On the American side, the Treasury and the central bank said they were “satisfied”.
For good measure, the world’s most powerful central banks, including the ECB, the Fed, the Bank of England and the Bank of Canada, immediately announced coordinated action to improve access to liquidity and reassure a few more investors.
The institutions decided to reinforce the “swap lines”, a device which facilitates the access of foreign central banks to dollars.
The central banks will thus increase the frequency of operations in dollars: “previously weekly, these operations will now be daily and will begin on Monday, March 20, 2023. They will continue at this rate at least until the end of April”, indicates a press release.
The network of swap lines serves as a “liquidity safety net to ease tensions in international funding markets and thus help to mitigate the effects of these tensions on the supply of loans to households and businesses”, recall the institutions. .
Race to the abyss
The banking sector has been under stress since the major central banks have raised their rates sharply in an attempt to control inflation. Many establishments have failed to prepare after years of having access to cheap money.
The turbulence on the banks in the United States increased the anxiety of investors and pushed them to sell the securities of institutions considered to be weak links.
This is the case of Credit Suisse which, for two years, has gone from resounding scandals to setbacks and has suddenly found it difficult to access liquidity at reasonable prices.
A lifeline of 50 billion Swiss francs launched Wednesday by the Swiss Central Bank, after a black day on the stock market, gave only a brief respite to the bank.
The regulatory authorities and the federal government had to face immense pressure from Switzerland’s main economic partners to rectify the situation.
UBS, which spent several years recovering from the shock of the 2008 financial crisis and a massive state bailout, is beginning to reap the rewards of its efforts, and it took tremendous pressure from the authorities for management to of the bank agrees to put on the habit of the saviour.

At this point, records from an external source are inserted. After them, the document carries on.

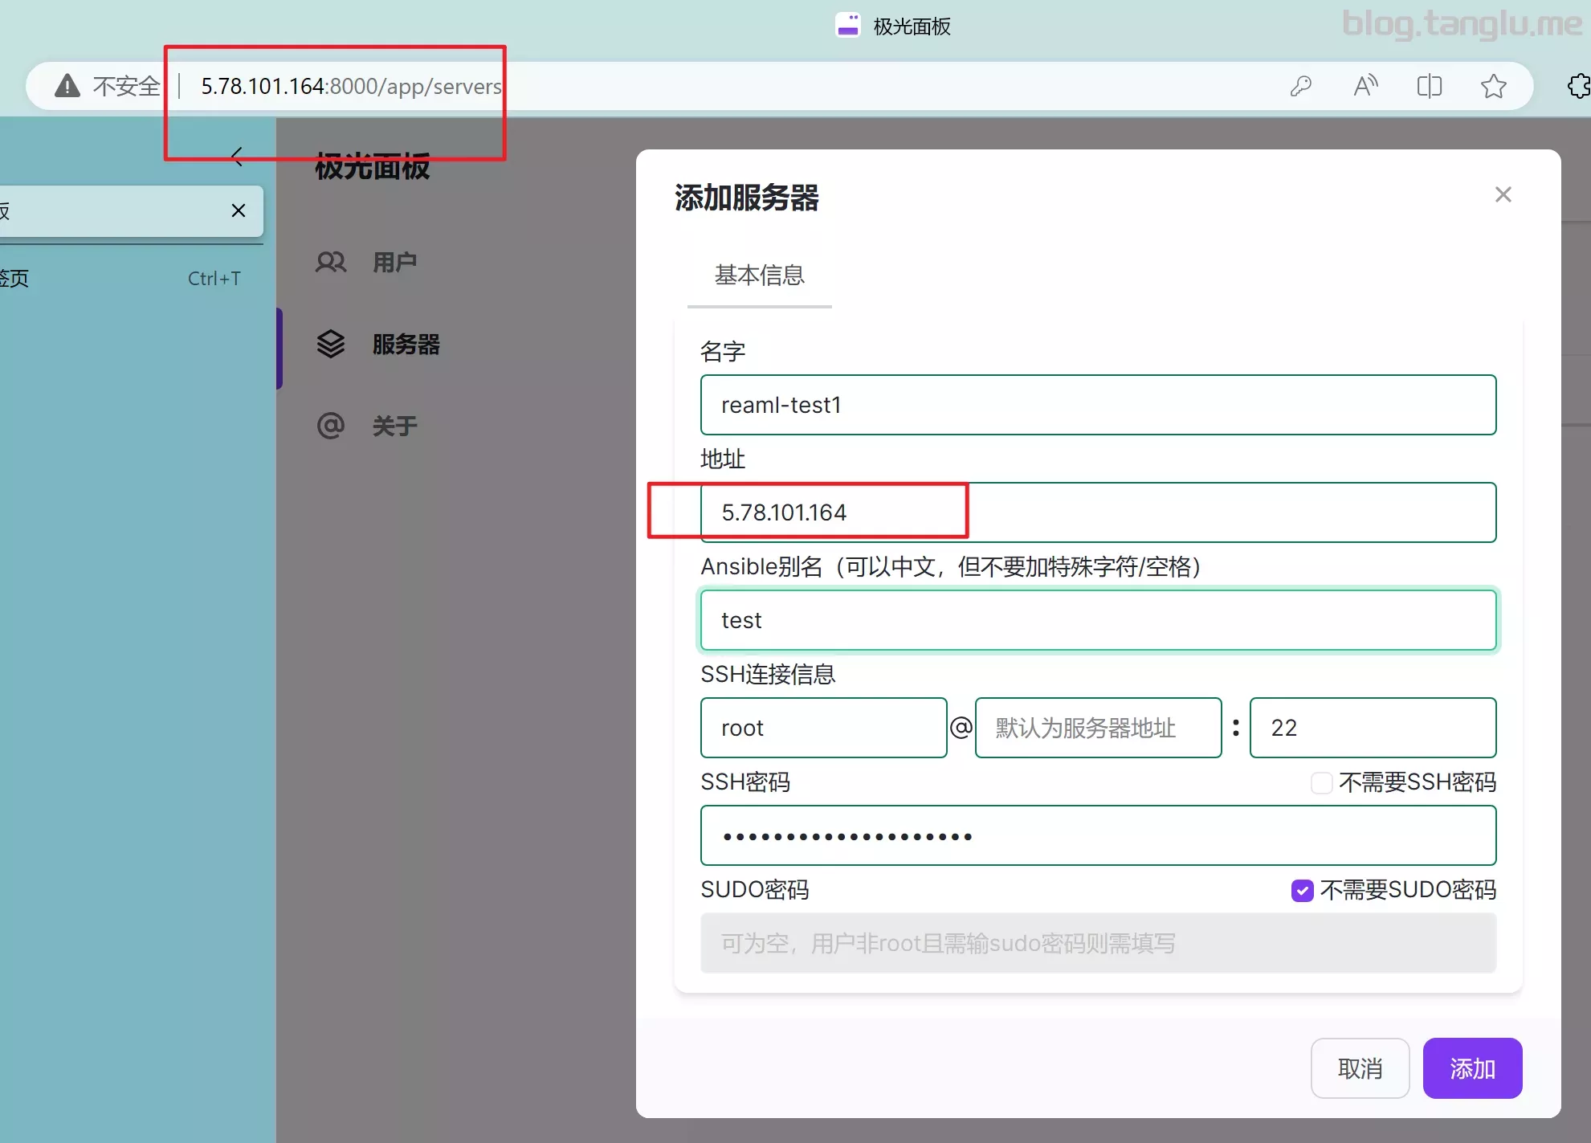Click the SSH port field showing 22
The image size is (1591, 1143).
(1372, 728)
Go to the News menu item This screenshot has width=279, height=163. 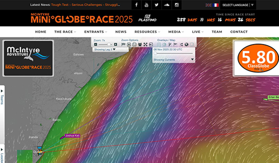click(121, 32)
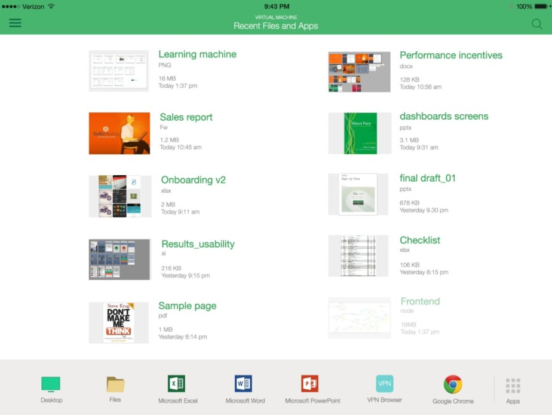
Task: Open the Learning machine file title
Action: (x=197, y=54)
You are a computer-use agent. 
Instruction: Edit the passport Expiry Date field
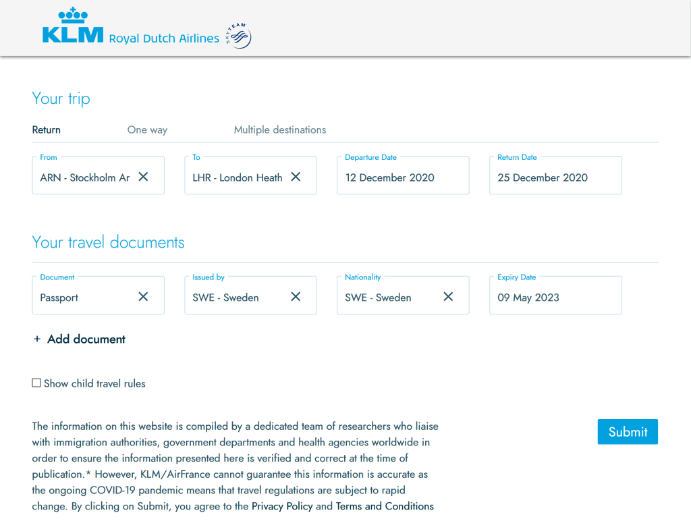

To ease the pill, the bank will benefit from a guarantee of some 9 billion francs from the government which serves as insurance if problems were to be discovered in very specific Credit Suisse portfolios.
The Swiss central bank also grants a liquidity line of up to 100 billion Swiss francs to the two institutions.
A nice tool
UBS will also take over the Swiss branch of Credit Suisse, one of the profitable parts of the group which lost 7.3 billion Swiss francs last year and was still expecting “substantial” losses in 2023.
This branch brings together retail banking and loans to SMEs.
“It’s a great tool that we’re very determined to keep” in order to “serve clients as effectively as Credit Suisse does,” Kelleher said.
On Sunday, the union of bank employees in Switzerland “demanded” the participation of the social partners in the discussions, given the “enormous” stakes for employment. The employers gave their support to the action of the government, but “expressly regrets that we have come to this”.